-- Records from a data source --

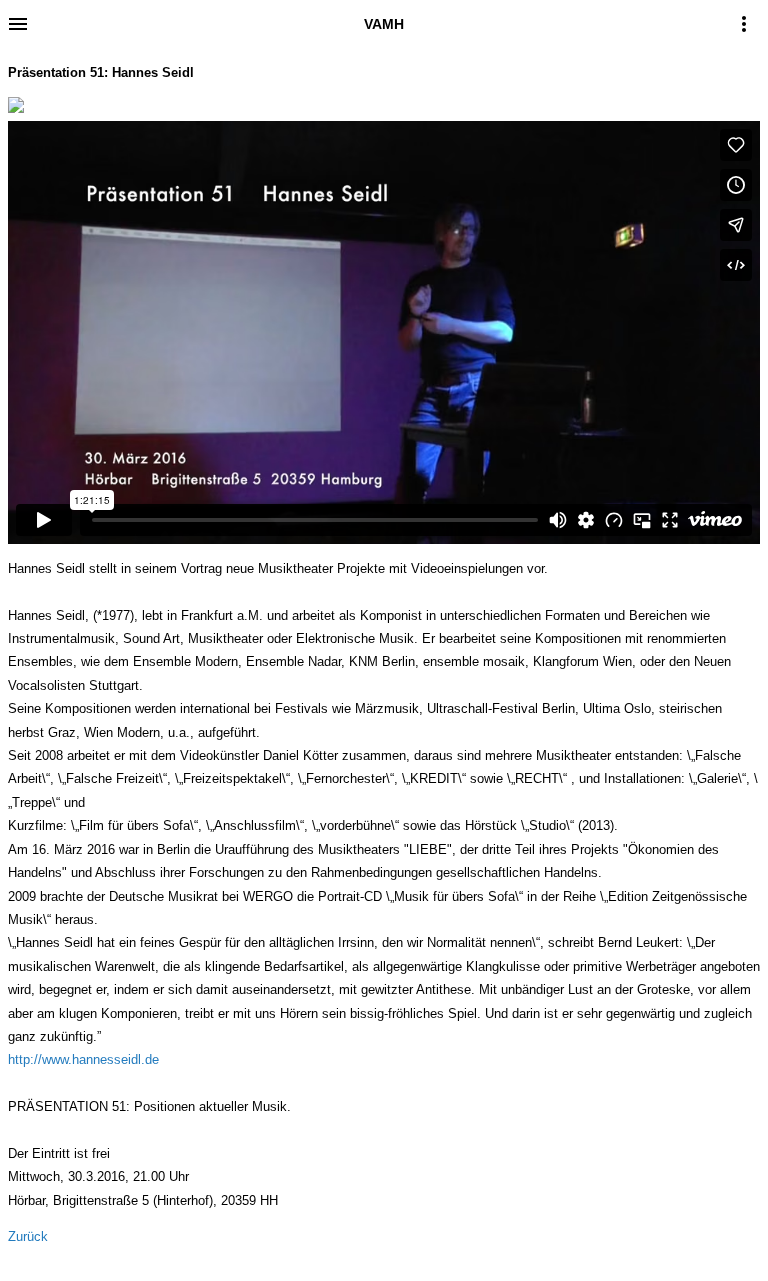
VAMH (384, 24)
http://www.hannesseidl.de (83, 1059)
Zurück (28, 1236)
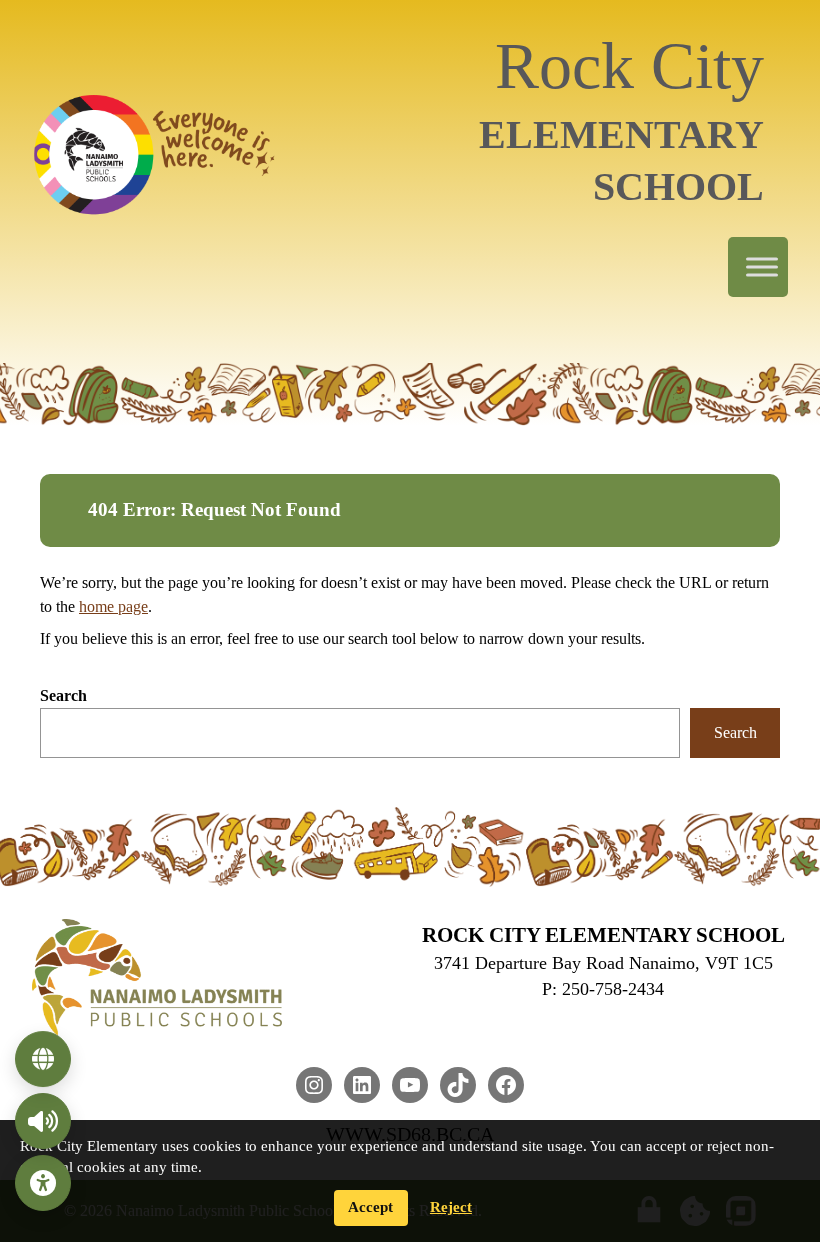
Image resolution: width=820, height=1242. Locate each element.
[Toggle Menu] (762, 267)
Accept (370, 1207)
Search (63, 695)
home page (113, 606)
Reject (451, 1207)
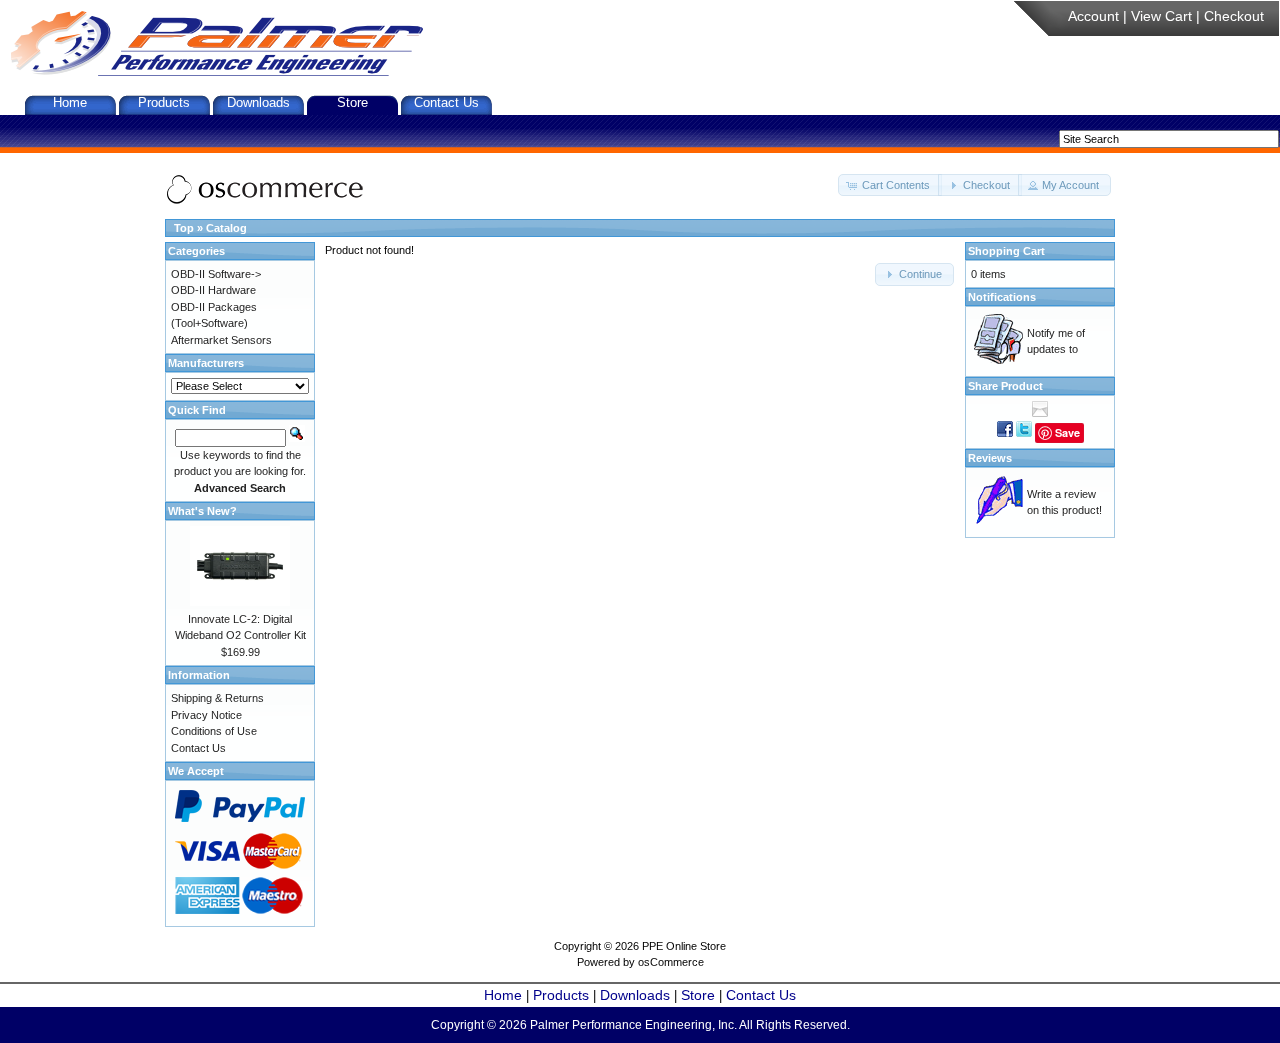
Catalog (226, 228)
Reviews (990, 458)
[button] (890, 185)
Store (352, 102)
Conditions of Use (214, 731)
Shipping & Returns (217, 698)
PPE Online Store (684, 946)
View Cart (1161, 16)
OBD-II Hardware (213, 290)
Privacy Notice (206, 715)
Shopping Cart (1006, 251)
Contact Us (446, 102)
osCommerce (671, 962)
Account (1093, 16)
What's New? (202, 511)
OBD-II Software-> (216, 274)
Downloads (258, 102)
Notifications (1002, 297)
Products (164, 102)
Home (70, 102)
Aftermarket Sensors (221, 340)
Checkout (1234, 16)
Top (184, 228)
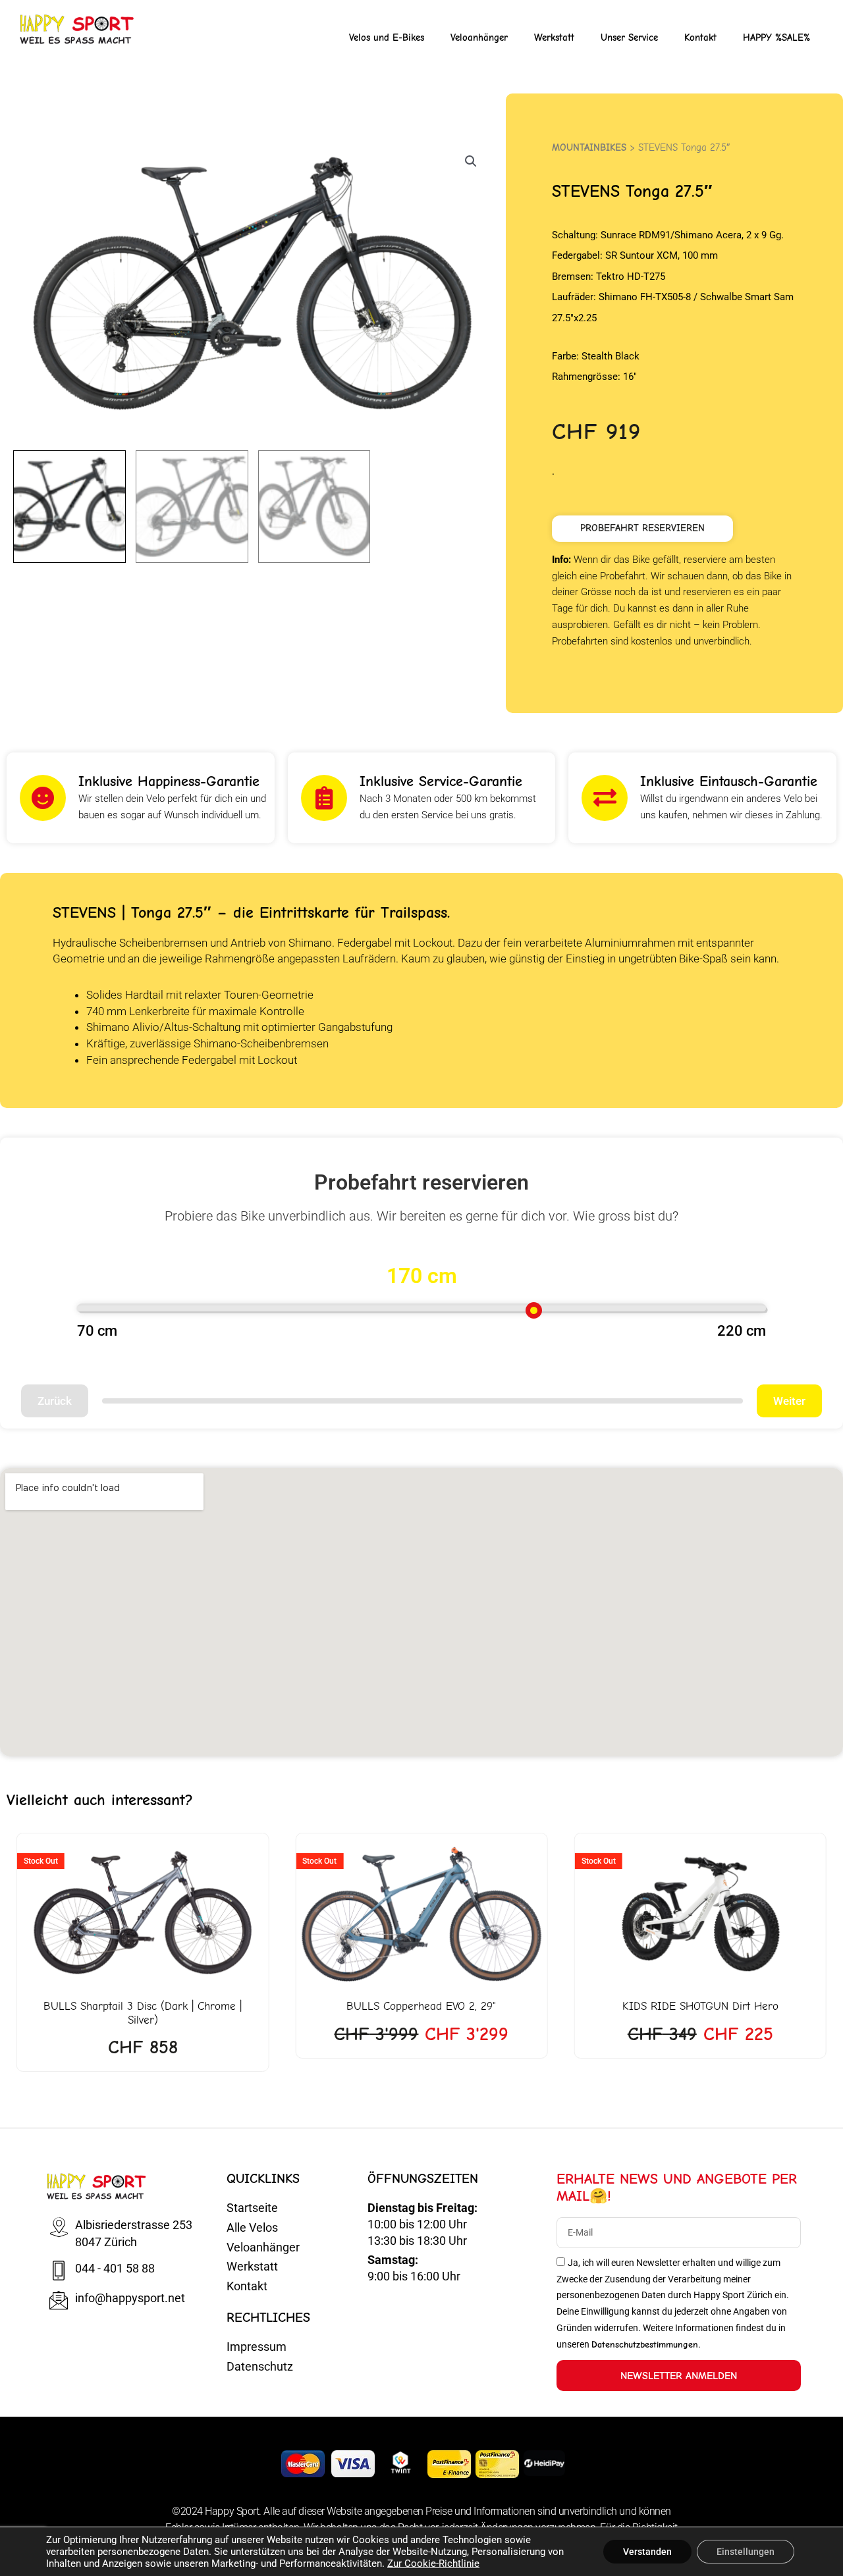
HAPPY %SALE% (776, 37)
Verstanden (647, 2551)
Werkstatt (554, 37)
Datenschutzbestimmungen (644, 2331)
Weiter (789, 1400)
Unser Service (629, 37)
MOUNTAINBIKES (589, 147)
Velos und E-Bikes (386, 37)
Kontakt (700, 37)
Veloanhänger (479, 37)
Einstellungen (746, 2551)
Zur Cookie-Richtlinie (433, 2563)
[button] (471, 161)
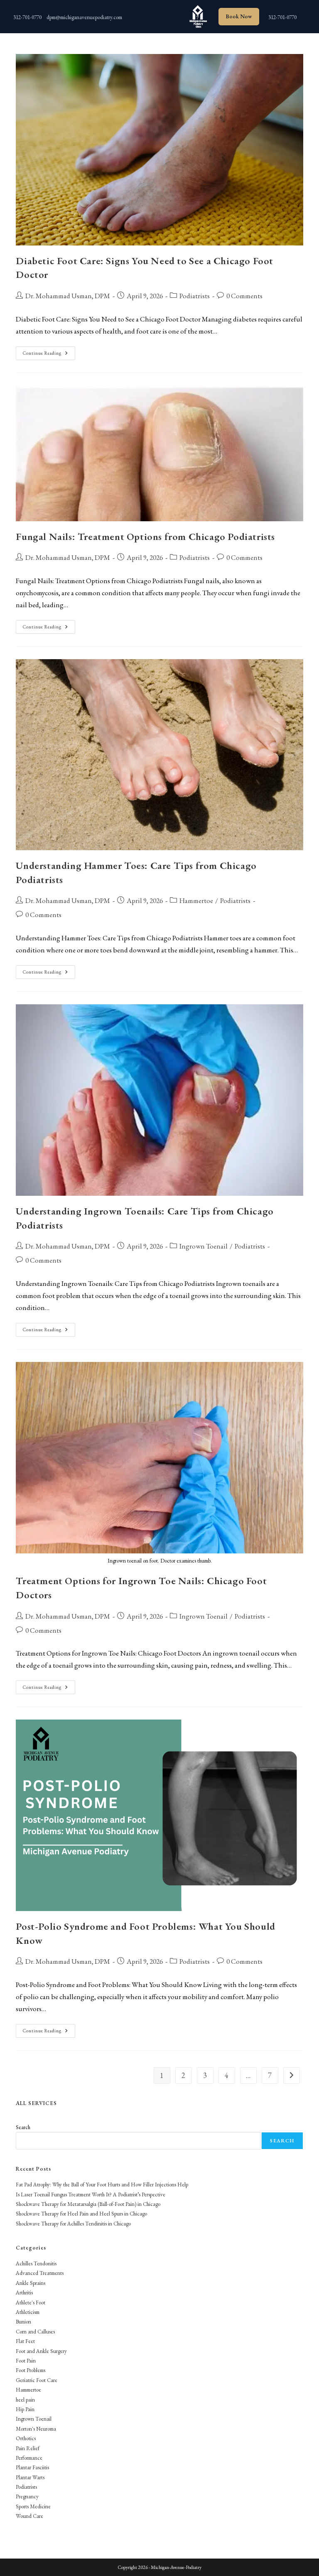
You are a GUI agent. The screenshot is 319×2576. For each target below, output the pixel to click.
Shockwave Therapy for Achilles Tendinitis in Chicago (73, 2223)
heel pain (25, 2399)
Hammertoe (196, 900)
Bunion (23, 2321)
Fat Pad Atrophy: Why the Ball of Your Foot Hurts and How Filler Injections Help (102, 2184)
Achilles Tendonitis (36, 2263)
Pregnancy (27, 2496)
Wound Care (29, 2516)
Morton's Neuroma (36, 2428)
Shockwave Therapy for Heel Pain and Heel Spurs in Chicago (81, 2213)
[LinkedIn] (154, 14)
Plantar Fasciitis (32, 2467)
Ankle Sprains (30, 2283)
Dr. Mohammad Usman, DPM (67, 295)
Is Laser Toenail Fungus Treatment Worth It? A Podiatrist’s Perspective (90, 2194)
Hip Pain (25, 2409)
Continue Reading (49, 355)
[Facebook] (170, 14)
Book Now (239, 16)
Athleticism (27, 2312)
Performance (29, 2457)
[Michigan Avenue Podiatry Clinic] (197, 16)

-- Task objective --
Take the data above and repeat it exactly, leaving each picture out.

-- Your response --
VAMH (384, 24)
http://www.hannesseidl.de (83, 1059)
Zurück (28, 1236)
Image resolution: width=820, height=1242. Locate each element.
[Toggle Menu] (762, 267)
Accept (370, 1207)
Search (63, 695)
home page (113, 606)
Reject (451, 1207)
Catalog (226, 228)
Reviews (990, 458)
[button] (890, 185)
Store (352, 102)
Conditions of Use (214, 731)
Shipping & Returns (217, 698)
PPE Online Store (684, 946)
View Cart (1161, 16)
OBD-II Hardware (213, 290)
Privacy Notice (206, 715)
Shopping Cart (1006, 251)
Contact Us (446, 102)
osCommerce (671, 962)
Account (1093, 16)
What's New? (202, 511)
OBD-II Software-> (216, 274)
Downloads (258, 102)
Notifications (1002, 297)
Products (164, 102)
Home (70, 102)
Aftermarket Sensors (221, 340)
Checkout (1234, 16)
Top (184, 228)
HAPPY %SALE% (776, 37)
Verstanden (647, 2551)
Werkstatt (554, 37)
Datenschutzbestimmungen (644, 2331)
Weiter (789, 1400)
Unser Service (629, 37)
MOUNTAINBIKES (589, 147)
Velos und E-Bikes (386, 37)
Kontakt (700, 37)
Veloanhänger (479, 37)
Einstellungen (746, 2551)
Zur Cookie-Richtlinie (433, 2563)
[button] (471, 161)
You are a GUI agent. The screenshot is 319×2576. For each target below, output the pixel to click.
Shockwave Therapy for Achilles Tendinitis in Chicago (73, 2223)
heel pain (25, 2399)
Hammertoe (196, 900)
Bunion (23, 2321)
Fat Pad Atrophy: Why the Ball of Your Foot Hurts and How Filler Injections Help (102, 2184)
Achilles Tendonitis (36, 2263)
Pregnancy (27, 2496)
Wound Care (29, 2516)
Morton's Neuroma (36, 2428)
Shockwave Therapy for Heel Pain and Heel Spurs in Chicago (81, 2213)
[LinkedIn] (154, 14)
Plantar Fasciitis (32, 2467)
Ankle Sprains (30, 2283)
Dr. Mohammad Usman, DPM (67, 295)
Is Laser Toenail Fungus Treatment Worth It? A Podiatrist’s Perspective (90, 2194)
Hip Pain (25, 2409)
Continue Reading (49, 355)
[Facebook] (170, 14)
Book Now (239, 16)
Athleticism (27, 2312)
Performance (29, 2457)
[Michigan Avenue Podiatry Clinic] (197, 16)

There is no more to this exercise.